> _EXERCISE DIRECTIONS_: Repeat word for word every line from the one holding "Click the Firefly" to the end of the material below.
BEGIN
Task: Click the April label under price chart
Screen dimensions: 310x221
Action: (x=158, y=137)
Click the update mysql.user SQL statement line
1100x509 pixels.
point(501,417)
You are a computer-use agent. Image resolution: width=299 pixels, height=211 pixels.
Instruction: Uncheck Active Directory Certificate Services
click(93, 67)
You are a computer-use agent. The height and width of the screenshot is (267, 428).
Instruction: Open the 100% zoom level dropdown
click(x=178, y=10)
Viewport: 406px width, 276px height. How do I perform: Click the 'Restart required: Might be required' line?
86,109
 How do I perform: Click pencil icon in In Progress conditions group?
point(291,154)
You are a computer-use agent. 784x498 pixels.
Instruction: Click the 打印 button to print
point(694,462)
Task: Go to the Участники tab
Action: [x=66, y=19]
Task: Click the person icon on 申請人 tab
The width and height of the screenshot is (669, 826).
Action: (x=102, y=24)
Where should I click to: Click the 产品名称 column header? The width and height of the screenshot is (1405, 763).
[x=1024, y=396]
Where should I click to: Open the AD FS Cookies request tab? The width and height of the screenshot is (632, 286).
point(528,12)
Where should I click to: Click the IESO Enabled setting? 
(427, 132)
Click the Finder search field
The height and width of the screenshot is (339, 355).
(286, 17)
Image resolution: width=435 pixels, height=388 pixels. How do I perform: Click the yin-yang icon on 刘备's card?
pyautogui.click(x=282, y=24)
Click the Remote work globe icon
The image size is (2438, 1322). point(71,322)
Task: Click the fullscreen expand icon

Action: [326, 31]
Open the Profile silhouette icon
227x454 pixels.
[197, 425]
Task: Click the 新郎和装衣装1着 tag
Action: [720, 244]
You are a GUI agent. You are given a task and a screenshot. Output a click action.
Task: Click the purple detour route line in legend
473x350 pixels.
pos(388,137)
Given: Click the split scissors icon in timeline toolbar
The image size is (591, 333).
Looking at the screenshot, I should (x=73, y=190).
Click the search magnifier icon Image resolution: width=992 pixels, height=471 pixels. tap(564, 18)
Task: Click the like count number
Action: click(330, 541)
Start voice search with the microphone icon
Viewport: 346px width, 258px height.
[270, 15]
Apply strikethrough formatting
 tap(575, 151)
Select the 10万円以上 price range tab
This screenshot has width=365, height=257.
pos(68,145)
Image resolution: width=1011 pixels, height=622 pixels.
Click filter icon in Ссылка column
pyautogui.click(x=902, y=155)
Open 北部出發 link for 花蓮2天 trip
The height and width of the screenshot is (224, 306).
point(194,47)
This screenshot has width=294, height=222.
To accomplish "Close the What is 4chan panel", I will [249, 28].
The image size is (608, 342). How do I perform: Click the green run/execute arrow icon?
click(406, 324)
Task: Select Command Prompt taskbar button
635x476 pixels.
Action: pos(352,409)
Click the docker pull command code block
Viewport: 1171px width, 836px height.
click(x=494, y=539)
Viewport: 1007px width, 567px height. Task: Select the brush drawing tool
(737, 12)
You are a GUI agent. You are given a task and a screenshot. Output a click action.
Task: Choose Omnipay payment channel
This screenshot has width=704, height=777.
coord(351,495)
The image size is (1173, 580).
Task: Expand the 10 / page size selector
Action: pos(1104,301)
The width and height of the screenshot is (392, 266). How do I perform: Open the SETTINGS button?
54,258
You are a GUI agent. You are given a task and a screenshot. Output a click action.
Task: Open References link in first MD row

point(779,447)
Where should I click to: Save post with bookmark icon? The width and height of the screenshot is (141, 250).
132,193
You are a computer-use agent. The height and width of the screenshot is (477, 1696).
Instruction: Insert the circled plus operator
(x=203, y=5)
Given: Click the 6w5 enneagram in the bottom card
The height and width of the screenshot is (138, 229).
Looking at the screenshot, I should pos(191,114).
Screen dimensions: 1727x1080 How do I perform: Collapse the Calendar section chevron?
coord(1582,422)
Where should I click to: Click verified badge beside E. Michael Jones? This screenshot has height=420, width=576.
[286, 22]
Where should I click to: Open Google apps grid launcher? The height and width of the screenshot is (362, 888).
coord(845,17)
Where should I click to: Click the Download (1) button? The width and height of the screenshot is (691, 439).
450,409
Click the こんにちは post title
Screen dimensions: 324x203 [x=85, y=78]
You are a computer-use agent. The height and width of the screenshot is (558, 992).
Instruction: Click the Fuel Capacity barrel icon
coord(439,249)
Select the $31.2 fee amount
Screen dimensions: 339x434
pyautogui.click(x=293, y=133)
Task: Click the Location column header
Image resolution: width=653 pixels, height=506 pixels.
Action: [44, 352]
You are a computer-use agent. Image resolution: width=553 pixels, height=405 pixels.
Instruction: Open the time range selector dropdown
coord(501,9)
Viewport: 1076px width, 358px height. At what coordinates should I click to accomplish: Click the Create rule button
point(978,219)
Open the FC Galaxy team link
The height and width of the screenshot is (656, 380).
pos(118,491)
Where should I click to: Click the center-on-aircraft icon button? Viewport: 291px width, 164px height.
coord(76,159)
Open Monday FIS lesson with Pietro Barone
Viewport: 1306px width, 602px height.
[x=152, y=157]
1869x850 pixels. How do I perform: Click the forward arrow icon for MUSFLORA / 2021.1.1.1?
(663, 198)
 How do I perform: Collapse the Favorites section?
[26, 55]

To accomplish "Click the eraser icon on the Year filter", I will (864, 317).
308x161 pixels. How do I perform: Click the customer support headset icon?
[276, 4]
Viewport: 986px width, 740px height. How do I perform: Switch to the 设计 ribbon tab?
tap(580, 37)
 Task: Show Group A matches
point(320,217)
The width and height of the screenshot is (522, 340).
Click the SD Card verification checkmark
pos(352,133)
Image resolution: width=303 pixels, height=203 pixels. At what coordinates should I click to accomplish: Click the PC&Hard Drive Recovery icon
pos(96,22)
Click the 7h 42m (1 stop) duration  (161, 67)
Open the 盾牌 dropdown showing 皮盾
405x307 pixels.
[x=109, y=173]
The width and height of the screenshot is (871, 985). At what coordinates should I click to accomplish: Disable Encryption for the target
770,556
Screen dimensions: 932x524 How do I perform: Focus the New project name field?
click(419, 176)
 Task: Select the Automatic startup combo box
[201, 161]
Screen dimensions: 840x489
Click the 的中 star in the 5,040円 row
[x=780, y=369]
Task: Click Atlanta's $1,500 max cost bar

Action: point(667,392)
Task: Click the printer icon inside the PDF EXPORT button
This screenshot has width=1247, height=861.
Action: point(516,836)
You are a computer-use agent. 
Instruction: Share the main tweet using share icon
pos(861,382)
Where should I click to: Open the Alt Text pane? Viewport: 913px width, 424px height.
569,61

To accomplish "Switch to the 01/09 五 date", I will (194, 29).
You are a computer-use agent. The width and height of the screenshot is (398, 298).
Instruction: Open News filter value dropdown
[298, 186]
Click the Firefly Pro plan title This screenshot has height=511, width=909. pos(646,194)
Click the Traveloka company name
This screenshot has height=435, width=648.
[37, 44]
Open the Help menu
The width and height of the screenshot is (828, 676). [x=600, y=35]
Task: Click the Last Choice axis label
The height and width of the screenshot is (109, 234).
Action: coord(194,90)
END
> _EXERCISE OUTPUT_:
Click the Firefly Pro plan title This screenshot has height=511, width=909. pos(646,194)
Click the Traveloka company name
This screenshot has height=435, width=648.
[37, 44]
Open the Help menu
The width and height of the screenshot is (828, 676). [x=600, y=35]
Task: Click the Last Choice axis label
The height and width of the screenshot is (109, 234).
Action: coord(194,90)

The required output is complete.